### [Activity]
Check each line of the material that follows, and copy those holding the string "width".

### [Records for the exercise]

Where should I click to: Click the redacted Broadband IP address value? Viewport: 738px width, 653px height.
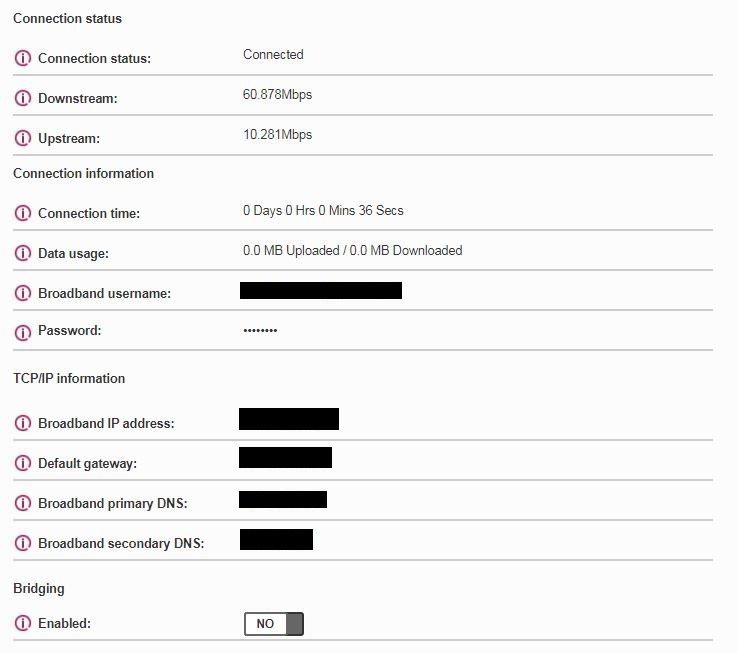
--
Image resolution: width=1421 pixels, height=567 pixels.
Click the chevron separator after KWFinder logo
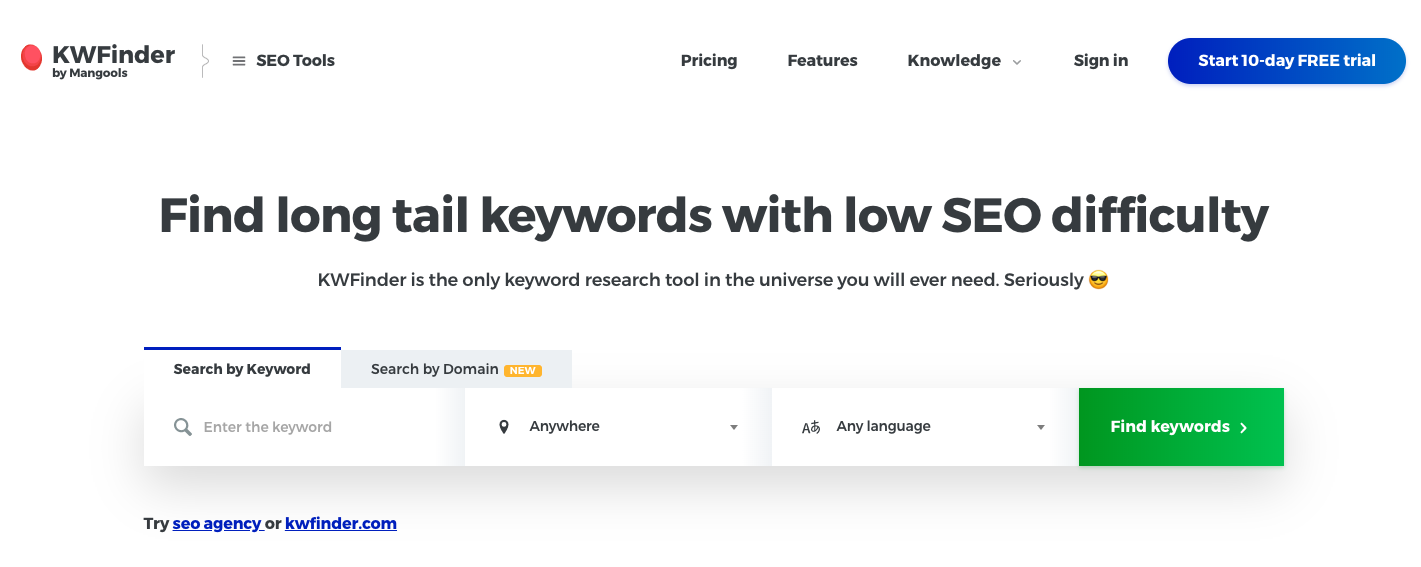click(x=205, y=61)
==
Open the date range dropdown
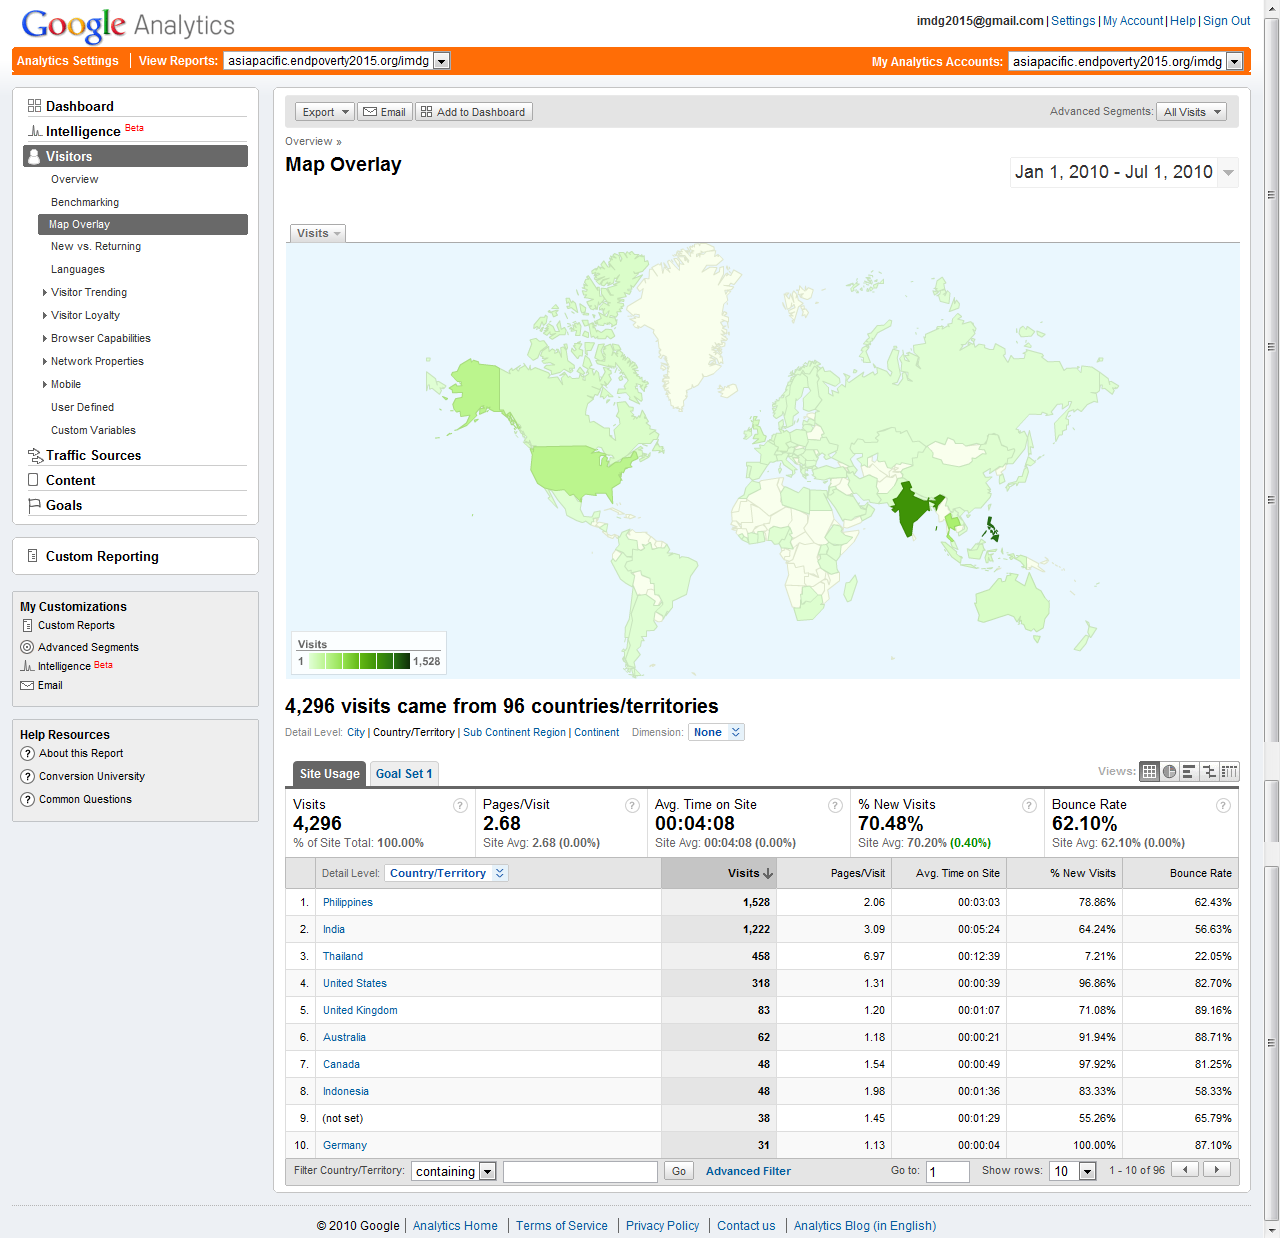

### [The answer]
Where should I click to: Click the redacted Broadband IP address value? Viewport: 738px width, 653px height.
Image resolution: width=1421 pixels, height=567 pixels.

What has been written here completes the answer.